In This Episode: Think your backups are safe because you have a big RAID drive pack? Think again. Another week, another data breach …or five. Ransomware targets 911 centers. Renewable energy meet electric school buses.
This Week’s Hosts
- Randy Cassingham, founder of This is True and the Internet Spam Primer.
- Leo Notenboom, “Chief Question Answerer” at tech education site Ask Leo!
- Gary Rosenzweig host and producer of MacMost, and mobile game developer at Clever Media.
- Kevin Savetz, web site publisher and Computer Historian at Atari Podcast.
- Longer Bios on the Hosts page.
- In the warmup, Kevin mentioned doing a neat episode of his Atari podcast on early computer musicals, and gave an update on his eero WiFi system that he mentioned in Episode 16. Leo got a new high-quality microphone for the podcast (the same one Randy uses), the AT-2020+ (the “+” is what provides the audio going IN to the mic, as well as the computer system audio). Randy‘s RAID (“Redundant Array of Independent Disks” — formerly “Redundant Array of Inexpensive Disks”) “Network Attached Storage” backup system failed, revealing a flaw of having the redundancy (but thanks to other backups of critical files, he didn’t lose anything critical). The new NAS Randy got was the Western Digital. When buying a NAS, make sure the hard drives used are rated for continuous use; this one uses WD’s “Red” drives, which are. And Gary talked about Game AI systems — he’s writing his own for an upcoming Cribbage app.
- There was no “Breach of the Week” this week — there were five (though we were so on top of Panera Bread last week, it was really only four). Leo talked about how third parties were responsible for several (Fox Business, and the same problem seems to be behind another at Best Buy (KING-TV). Leo also mentioned a site that will help to let you know if your own info has been leaked, via Have I Been Pwned. Leo also mentioned his own Internet Safety article
- We also talked about credit locks (or a Credit Freeze).
- Randy brought up Ransomeware, which seems to be especially targeted at 911 centers, including Baltimore’s (Ars Technica). He found an Op-Ed on The Hill that’s an excellent rant on who’s really to blame about the problem (hint: you pay them with your tax money).
- Gary notes Apple now uses 100% renewable energy (Mac Rumors), and Leo notes that electric school buses are now a thing (Electrek) We thought it was dumb for an electric city bus being tested to put its batteries on the roof (it rolled over), but the manufacturer defends the idea, saying it was a driver error (Inside EVs).
1 Comment on “TEH 019: This is a RAID”
Lots of fun listening to you guys talk about old computer tech, and I mean OLD tech. Not that I’m a serious computer maven, but I’ve been mucking around with them since 1981. My first computer job (essentially just data entry) used a Northstar Horizon running CP/M. Whenever I ran into a problem or screwed something up (once I accidentally hit “Delete” and deleted all the data on the C: drive, which was only 5MB — a big deal at the time) my boss would laugh his ass off and say, “Here’s the book.
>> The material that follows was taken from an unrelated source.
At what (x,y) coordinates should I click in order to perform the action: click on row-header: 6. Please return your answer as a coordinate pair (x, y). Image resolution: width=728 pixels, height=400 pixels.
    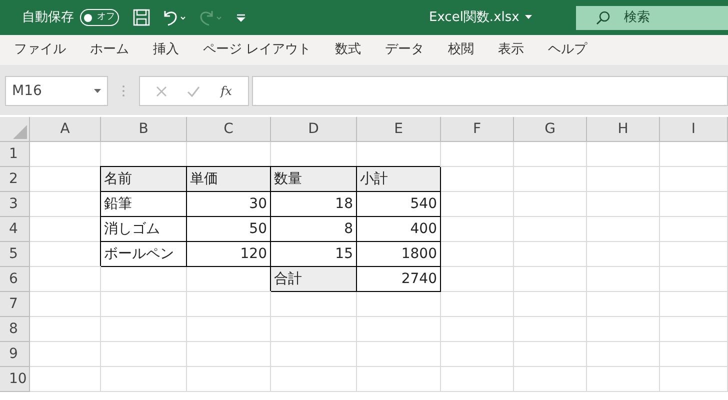
    Looking at the image, I should click on (15, 280).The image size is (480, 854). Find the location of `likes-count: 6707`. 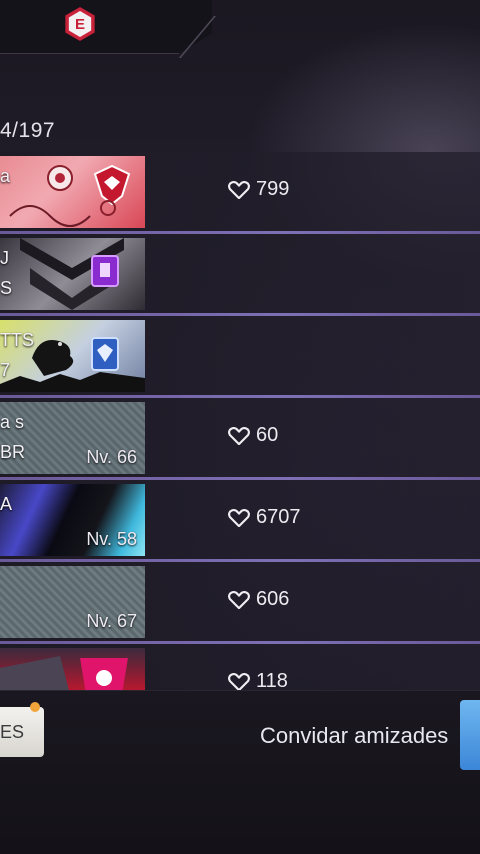

likes-count: 6707 is located at coordinates (264, 518).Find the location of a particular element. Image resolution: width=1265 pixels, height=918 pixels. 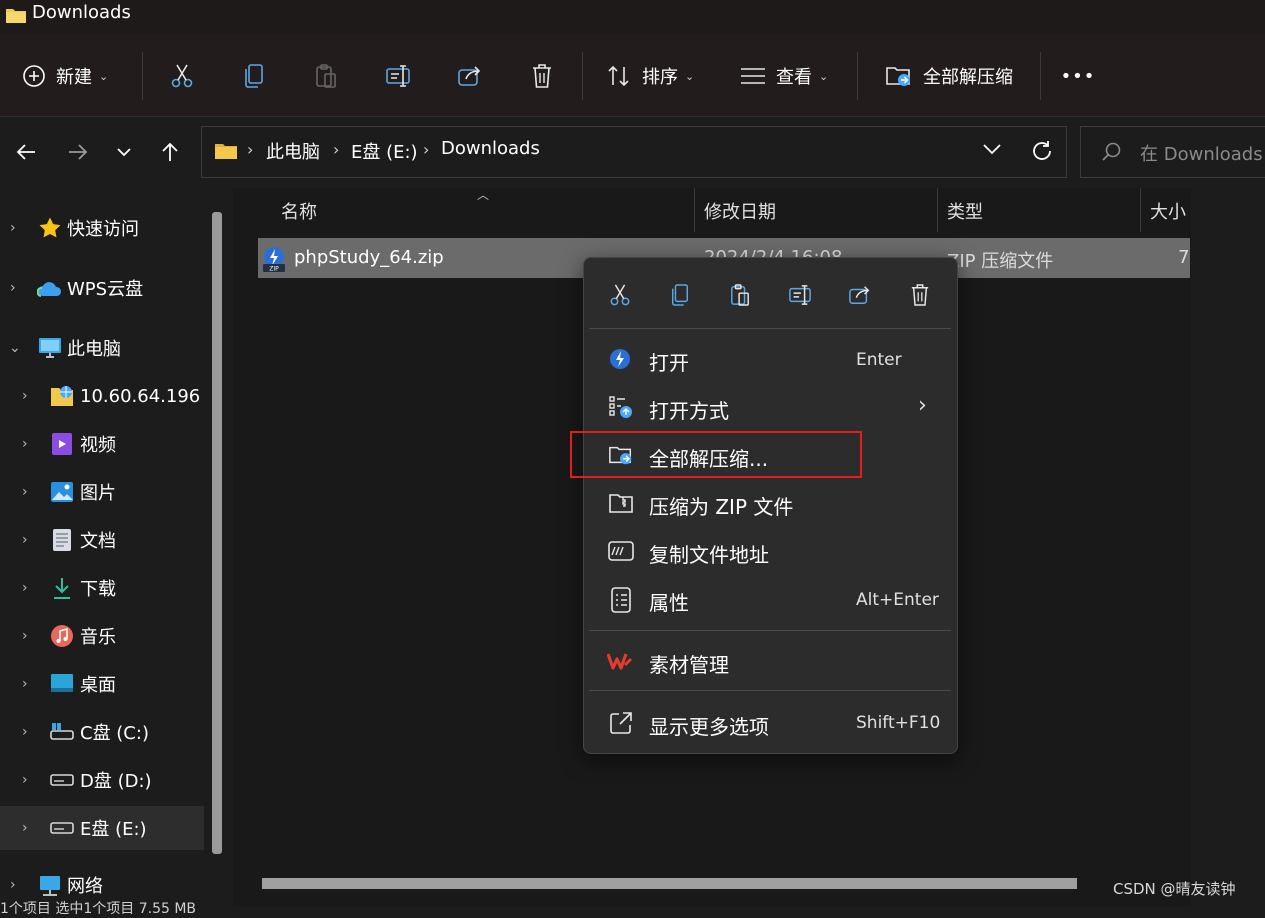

Read what you need.” So I learned how they work, how disks store the data (128k 5-1/4″ floppies), and how “Delete” only replaces the first character of the filename with a “?”. There are huge holes in my knowledge base, but it’s been a fun ride from then to now. Jeeze! We get 64GB on a little piece of plastic the size of my fingernail for $30? What a long strange trip indeed.